The show's for older teens and adults, kind of like Bleach, and there is actually more adult situational stuff than I'm comfortable with.  But I can't help it, it is a funny show and even though some of the humor is geared towards 10 year-old minds, it's not something 10 year-olds should probably watch.  Maybe I'm being too much of a prude, but that's kind of a moot point, anyway.

Sunday, February 19, 2012

Liberty's Kids on Netflix

If I haven't mentioned this before, Liberty's Kids is now streaming on Netflix.  DJ is going through the oeuvre as we speak, it's Sunday morning, and bacon and eggs are on the way.  Life is good.

Monday, January 02, 2012

Happy New Year from SMC

Yes, we have been watching this, too
Haha, the last time I posted was last July, so fast-forward to January 2012 and Happy New Year!  Will update soon with what DS and I have been watching - right now he's going through a Speed Racer redux, and it's been fun to go through the episodes we have on DVD.  Not so crazy about Scooby-Doo anymore, which is sad in one sense but I think there'll always be a soft spot in his heart for those meddlin' kids and their dog.  His advancing age (he's almost 10) makes me think he's ready to handle Gatchaman so thinking about changing back to the 1-DVD-at-a-time plan with Netflix and go through the ouvre again - I think I'm ready to go back and tackle these, as well, now that I have a bit more Japanese subtext under my belt.

Friday, July 15, 2011

Sket Dance

Was going to post tonight about the new Citizens Co-op that opened up in town this week, in my least-neglected blog The Accidental Environmentalist, but decided instead to bring news of a favorite anime I've been watching, the adaptation of the manga Sket Dance.  It's really very funny and I'm surprised it isn't more popular.  I always think that this is because it is something specifically geared towards my age-group (old enough to know better than to get sucked into anime and manga), but maybe it's just that this is an anime that doesn't really have a niche audience.  I think the manga is probably pretty popular and I'm resisting reading it until I've watched all the episodes. 

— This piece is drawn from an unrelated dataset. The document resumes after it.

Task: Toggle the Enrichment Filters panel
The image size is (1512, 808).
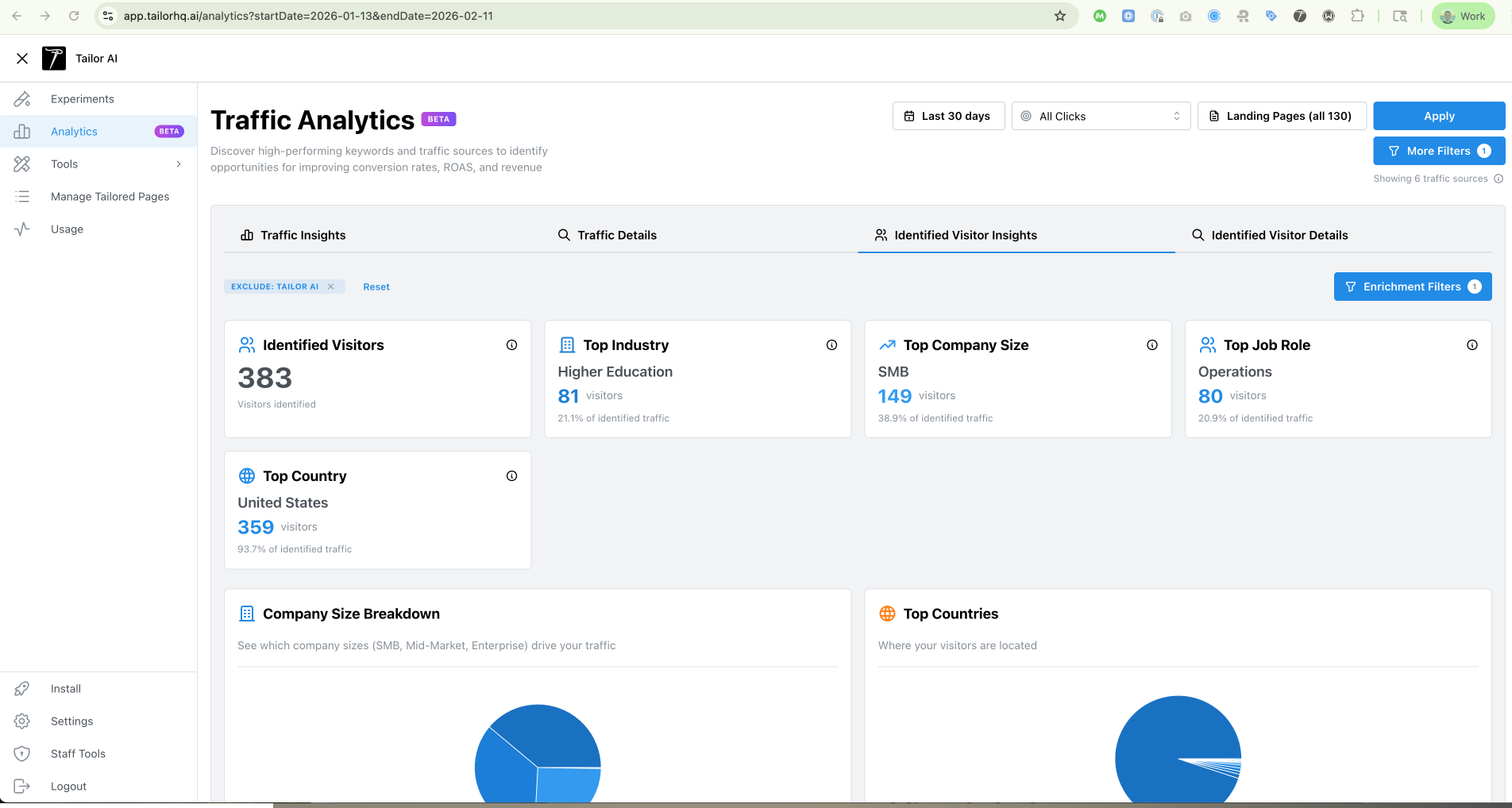Action: (1412, 287)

Perhaps the reason why I like it, besides being really funny, and perhaps also the reason why it isn't as popular is it is really a narrative about, and hommage to, manga and otaku.  There seems to be a growing snobbery in fan communities about "otaku pandering" and I don't really understand where it comes from; it's probably the awareness of a sub-genre of late that dotes on otakus in the storylines and perhaps that is seen as breaking the fourth wall, or something.  I see it as just what it is, a sub-genre of narratives that talks about something that a whole, small segment of the manga and anime fan base are aware of and the rest of the population who enjoys this media is not as educated about.  I happen to be in this last category, so I like storylines about otaku and enjoy it as part of the broader narratives that play into manga and their anime adaptations, or original anime works that create subtle subplots that take this fan community into account.  I have no examples so please don't ask me - yes, you have correctly guessed that I generally talk out of my ass on my blogs and welcome.

Sket Dance constantly breaks the fourth wall of otaku pandering by affectionately calling up each formulaic meme in manga and Japanese culture throwing it out there for laffs.  And that's okay.  It's funny and endearing for those reasons, as well as the well-developed world of Sket Dance characters.  It's one of those stories where I want to get a Sket Dance wrist band but realize I am too old to sport this stuff anymore.